State's 7th Wal-Mart readied in ElktonWal-Mart continues...

CONSUMER MARKETPLACE

January 02, 1993|By Michael Dresser

State's 7th Wal-Mart readied in Elkton

Wal-Mart continues its blitz through Maryland with the official opening of its store in Elkton next Tuesday.

The 93,588-square-foot store, small by recent Wal-Mart standards, has actually been open since Thursday, when it quietly opened for a dry run. It will employ about 185 people.

The mammoth discount chain, which was earning respect for Arkansas long before Bill Clinton became a household name, has been steadily expanding its presence in Maryland.

This will be its seventh Wal-Mart store in the state. The chain has announced it will open three more in Maryland -- in Salisbury, Bowie and Lexington Park.

The tight-lipped company is not discussing plans for further expansion in the state, but among the areas likely targeted for development are White Marsh and the York Road corridor.

After the recent fiasco in Ellicott City, where the Howard County government rejected Wal-Mart's bid for a site at U.S. 40 and Route 29, you can expect the company to be especially diligent about choosing sites where the proper zoning is already in place.

The Wal-Mart folks aren't big on making the same mistake twice.

Hunt Valley avers life after Macy's

Is there life after Macy's? Merchants at Hunt Valley Mall say yes.

Retailers at the beleaguered Baltimore County mall reported good Christmas sales in spite of the loss of one of two anchor stores last summer.

"We had a very good Christmas with all things considered," said Rocky Ridgely, manager of the Hyatt & Co. men's store. He said sales at Hunt Valley were comparable with those at the small chain's other three stores in the area.

And R. L. Guise, manager of the Sears anchor store, said sales were good for the entire month of December and "very strong toward the end." Similar results were reported at several other stores.

Still, some consumers find that the mall's main attraction is its easy parking -- a mixed blessing for the mall.

Kirstie Dowell, a shopper who works for a retail consulting firm, said that on the Saturday before Christmas -- after failing to find a parking space at the firmly anchored Towson Town Center -- she went to Hunt Valley Mall about 2 p.m.

"We parked right by the door and walked in. The mall was empty," she said, adding that the line for Santa Claus was only two or three children deep.

Judging by a walking tour this week, the mall is not facing anything like the retail exodus that followed last year's dismal holiday season. Occupancy at the mall has remained reasonably stable since Macy's announced it would leave.
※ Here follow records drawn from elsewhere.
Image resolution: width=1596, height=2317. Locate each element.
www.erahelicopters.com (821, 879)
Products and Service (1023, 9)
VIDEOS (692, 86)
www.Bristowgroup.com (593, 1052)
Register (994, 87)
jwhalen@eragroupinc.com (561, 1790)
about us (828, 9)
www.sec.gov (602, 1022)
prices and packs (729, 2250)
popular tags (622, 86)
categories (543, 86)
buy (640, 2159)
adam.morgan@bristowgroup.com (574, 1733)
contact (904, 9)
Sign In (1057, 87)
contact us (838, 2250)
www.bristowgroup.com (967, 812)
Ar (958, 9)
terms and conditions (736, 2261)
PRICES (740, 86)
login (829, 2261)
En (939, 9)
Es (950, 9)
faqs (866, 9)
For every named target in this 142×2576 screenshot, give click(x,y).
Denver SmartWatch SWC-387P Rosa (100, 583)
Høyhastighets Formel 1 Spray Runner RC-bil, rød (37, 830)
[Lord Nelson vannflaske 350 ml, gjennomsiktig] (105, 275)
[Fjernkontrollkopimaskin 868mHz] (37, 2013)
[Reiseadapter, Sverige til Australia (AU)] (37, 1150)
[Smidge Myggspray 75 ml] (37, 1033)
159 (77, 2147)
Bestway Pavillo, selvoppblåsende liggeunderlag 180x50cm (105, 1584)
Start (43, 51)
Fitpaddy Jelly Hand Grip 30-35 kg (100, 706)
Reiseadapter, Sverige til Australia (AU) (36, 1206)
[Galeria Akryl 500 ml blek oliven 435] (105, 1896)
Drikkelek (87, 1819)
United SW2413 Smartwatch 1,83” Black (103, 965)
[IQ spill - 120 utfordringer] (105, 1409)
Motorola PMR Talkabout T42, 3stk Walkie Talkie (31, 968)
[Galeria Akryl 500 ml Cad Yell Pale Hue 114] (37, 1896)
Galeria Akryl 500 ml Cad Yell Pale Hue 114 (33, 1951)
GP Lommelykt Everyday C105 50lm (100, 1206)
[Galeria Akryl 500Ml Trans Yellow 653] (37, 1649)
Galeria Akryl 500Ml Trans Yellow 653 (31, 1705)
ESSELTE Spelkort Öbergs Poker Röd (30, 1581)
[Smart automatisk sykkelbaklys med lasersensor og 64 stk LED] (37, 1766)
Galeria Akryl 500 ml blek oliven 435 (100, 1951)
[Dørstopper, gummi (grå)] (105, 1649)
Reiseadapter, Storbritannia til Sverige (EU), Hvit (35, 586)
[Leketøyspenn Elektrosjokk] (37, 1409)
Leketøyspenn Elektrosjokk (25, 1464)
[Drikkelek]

There are some retailers leaving the mall. Windsor Shirt Co., a Phillips-Van Heusen subsidiary that is also leaving Towson Town Center, is gone. Early Learning Center was holding a going-out-of-business sale this week. Unlike the Macy's closing, these moves are a reflection of chainwide retrenchments, rather than a judgment on the mall itself.

(Several other mall tenants, including Thom McAn, Chess King and Kay-Bee Toys, could come up for review as part of Melville Corp.'s recently announced corporate realignment. But those moves could involve changing the stores' concepts, rather than closing them.)

Many Hunt Valley merchants are fiercely supportive of the mall, holding fast to their belief that growth in the area will bring new business to the mall.

"The potential is tremendous," said Michael Wingard, owner of Coffee, Tea & Thee. "This is the cleanest mall I've ever seen. . . . It's well-organized. It has good security."

Still, merchants are waiting anxiously for news of what might become of the vacant anchor space. That decision that could affect the entire market positioning of the mall, which is owned by a joint venture of Kravco Co. and Equitable Real Estate Investment Management Inc.

James McCown, a spokesman for Equitable, said no announcement of a new anchor is imminent but that the mall owners are negotiating with R. H. Macy Co. to obtain control of the empty building.

Home Depot tools cut into Sears' trade

Home Depot, the Atlanta-based home improvement powerhouse, is hammering away at Sears' hand tool business, according to a report by Prudential Securities.

Prudential analysts Wayne Hood and Dana Pliotis said their recent price survey showed Home Depot's Husky line of hand tools and tool chests were priced 20 percent to 40 percent below Sears Craftsman products.

The Husky products, made by Connecticut-based Stanley Works, replace a lower-quality imported line that Home Depot previously carried, the analysts said in their Dec. 23 report.

"We believe that the quality of the Husky line of hand tools is comparable to the Stanley line and Sears Craftsman line," Mr. Hood and Ms. Pliotis wrote. The analysts found Home Depot's employees to be more knowledgeable about the hand tools.

Home Depot's challenge to Sears for the $4 billion to $5 billion-a-year hand tool market is just one more headache for the Chicago-based giant as it attempts to put its merchandising division back in shape.

As for Home Depot, the Prudential analysts rate its stock a "hold" because of their near-term bearishness about retailing and its hefty price. "Over the long term, we believe Home Depot should be the core retailing holding" in investors' portfolios, the analysts concluded.